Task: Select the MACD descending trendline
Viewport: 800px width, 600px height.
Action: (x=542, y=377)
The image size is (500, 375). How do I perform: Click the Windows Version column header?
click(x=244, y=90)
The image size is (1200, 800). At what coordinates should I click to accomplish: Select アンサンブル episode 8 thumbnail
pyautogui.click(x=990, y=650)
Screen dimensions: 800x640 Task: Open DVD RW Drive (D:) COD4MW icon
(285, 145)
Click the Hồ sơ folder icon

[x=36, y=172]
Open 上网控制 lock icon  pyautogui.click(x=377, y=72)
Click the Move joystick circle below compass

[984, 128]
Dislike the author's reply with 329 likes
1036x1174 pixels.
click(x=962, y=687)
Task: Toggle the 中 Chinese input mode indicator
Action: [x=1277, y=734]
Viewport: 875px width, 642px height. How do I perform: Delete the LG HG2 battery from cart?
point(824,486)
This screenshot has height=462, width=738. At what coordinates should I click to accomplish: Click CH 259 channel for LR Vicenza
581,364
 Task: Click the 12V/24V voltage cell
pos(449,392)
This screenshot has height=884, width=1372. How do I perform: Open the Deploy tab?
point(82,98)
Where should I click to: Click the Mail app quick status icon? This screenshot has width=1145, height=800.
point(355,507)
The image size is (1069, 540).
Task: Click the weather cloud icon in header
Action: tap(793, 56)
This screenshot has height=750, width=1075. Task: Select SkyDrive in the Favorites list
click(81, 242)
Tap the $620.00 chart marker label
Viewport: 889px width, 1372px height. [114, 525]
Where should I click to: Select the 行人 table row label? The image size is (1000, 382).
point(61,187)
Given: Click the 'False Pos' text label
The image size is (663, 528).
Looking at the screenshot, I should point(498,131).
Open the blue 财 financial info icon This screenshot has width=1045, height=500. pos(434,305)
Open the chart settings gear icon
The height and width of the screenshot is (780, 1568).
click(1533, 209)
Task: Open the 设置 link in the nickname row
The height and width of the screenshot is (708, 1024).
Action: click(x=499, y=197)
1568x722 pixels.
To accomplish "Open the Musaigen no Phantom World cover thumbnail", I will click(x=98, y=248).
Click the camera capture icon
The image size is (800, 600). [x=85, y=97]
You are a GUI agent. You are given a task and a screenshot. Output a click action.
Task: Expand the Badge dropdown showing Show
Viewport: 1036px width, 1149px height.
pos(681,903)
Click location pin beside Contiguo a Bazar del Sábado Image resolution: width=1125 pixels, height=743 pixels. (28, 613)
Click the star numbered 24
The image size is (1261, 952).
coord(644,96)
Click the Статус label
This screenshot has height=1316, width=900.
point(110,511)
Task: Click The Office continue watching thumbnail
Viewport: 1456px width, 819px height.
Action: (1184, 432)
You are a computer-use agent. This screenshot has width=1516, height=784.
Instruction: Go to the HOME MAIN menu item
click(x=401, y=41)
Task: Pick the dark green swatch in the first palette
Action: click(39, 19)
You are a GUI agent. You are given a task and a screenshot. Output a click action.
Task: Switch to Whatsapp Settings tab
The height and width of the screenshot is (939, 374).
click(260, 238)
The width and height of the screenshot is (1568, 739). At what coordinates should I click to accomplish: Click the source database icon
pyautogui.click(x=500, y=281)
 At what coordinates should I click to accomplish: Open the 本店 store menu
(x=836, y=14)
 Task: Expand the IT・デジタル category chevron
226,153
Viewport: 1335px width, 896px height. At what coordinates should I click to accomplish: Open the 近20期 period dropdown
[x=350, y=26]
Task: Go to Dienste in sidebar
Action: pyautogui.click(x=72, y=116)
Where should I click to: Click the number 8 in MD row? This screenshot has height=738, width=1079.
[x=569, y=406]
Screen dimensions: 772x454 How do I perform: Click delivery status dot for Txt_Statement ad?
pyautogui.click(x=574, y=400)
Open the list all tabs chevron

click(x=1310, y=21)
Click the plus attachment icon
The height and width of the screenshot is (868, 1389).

Problem: You are asked to transcribe all of the data above exactly.

Answer for the task:
Task: Select the MACD descending trendline
Viewport: 800px width, 600px height.
Action: (x=542, y=377)
The image size is (500, 375). How do I perform: Click the Windows Version column header?
click(x=244, y=90)
The image size is (1200, 800). At what coordinates should I click to accomplish: Select アンサンブル episode 8 thumbnail
pyautogui.click(x=990, y=650)
Screen dimensions: 800x640 Task: Open DVD RW Drive (D:) COD4MW icon
(285, 145)
Click the Hồ sơ folder icon

[x=36, y=172]
Open 上网控制 lock icon  pyautogui.click(x=377, y=72)
Click the Move joystick circle below compass

[984, 128]
Dislike the author's reply with 329 likes
1036x1174 pixels.
click(x=962, y=687)
Task: Toggle the 中 Chinese input mode indicator
Action: [x=1277, y=734]
Viewport: 875px width, 642px height. How do I perform: Delete the LG HG2 battery from cart?
point(824,486)
This screenshot has height=462, width=738. At what coordinates should I click to accomplish: Click CH 259 channel for LR Vicenza
581,364
 Task: Click the 12V/24V voltage cell
pos(449,392)
This screenshot has height=884, width=1372. How do I perform: Open the Deploy tab?
point(82,98)
Where should I click to: Click the Mail app quick status icon? This screenshot has width=1145, height=800.
point(355,507)
The image size is (1069, 540).
Task: Click the weather cloud icon in header
Action: tap(793, 56)
This screenshot has height=750, width=1075. Task: Select SkyDrive in the Favorites list
click(81, 242)
Tap the $620.00 chart marker label
Viewport: 889px width, 1372px height. [114, 525]
Where should I click to: Select the 行人 table row label? The image size is (1000, 382).
point(61,187)
Given: Click the 'False Pos' text label
The image size is (663, 528).
Looking at the screenshot, I should point(498,131).
Open the blue 财 financial info icon This screenshot has width=1045, height=500. pos(434,305)
Open the chart settings gear icon
The height and width of the screenshot is (780, 1568).
click(1533, 209)
Task: Open the 设置 link in the nickname row
The height and width of the screenshot is (708, 1024).
Action: click(x=499, y=197)
1568x722 pixels.
To accomplish "Open the Musaigen no Phantom World cover thumbnail", I will click(x=98, y=248).
Click the camera capture icon
The image size is (800, 600). [x=85, y=97]
You are a GUI agent. You are given a task and a screenshot. Output a click action.
Task: Expand the Badge dropdown showing Show
Viewport: 1036px width, 1149px height.
pos(681,903)
Click location pin beside Contiguo a Bazar del Sábado Image resolution: width=1125 pixels, height=743 pixels. (28, 613)
Click the star numbered 24
The image size is (1261, 952).
coord(644,96)
Click the Статус label
This screenshot has height=1316, width=900.
point(110,511)
Task: Click The Office continue watching thumbnail
Viewport: 1456px width, 819px height.
Action: (1184, 432)
You are a computer-use agent. This screenshot has width=1516, height=784.
Instruction: Go to the HOME MAIN menu item
click(x=401, y=41)
Task: Pick the dark green swatch in the first palette
Action: click(39, 19)
You are a GUI agent. You are given a task and a screenshot. Output a click action.
Task: Switch to Whatsapp Settings tab
The height and width of the screenshot is (939, 374).
click(260, 238)
The width and height of the screenshot is (1568, 739). At what coordinates should I click to accomplish: Click the source database icon
pyautogui.click(x=500, y=281)
 At what coordinates should I click to accomplish: Open the 本店 store menu
(x=836, y=14)
 Task: Expand the IT・デジタル category chevron
226,153
Viewport: 1335px width, 896px height. At what coordinates should I click to accomplish: Open the 近20期 period dropdown
[x=350, y=26]
Task: Go to Dienste in sidebar
Action: pyautogui.click(x=72, y=116)
Where should I click to: Click the number 8 in MD row? This screenshot has height=738, width=1079.
[x=569, y=406]
Screen dimensions: 772x454 How do I perform: Click delivery status dot for Txt_Statement ad?
pyautogui.click(x=574, y=400)
Open the list all tabs chevron

click(x=1310, y=21)
Click the plus attachment icon
The height and width of the screenshot is (868, 1389).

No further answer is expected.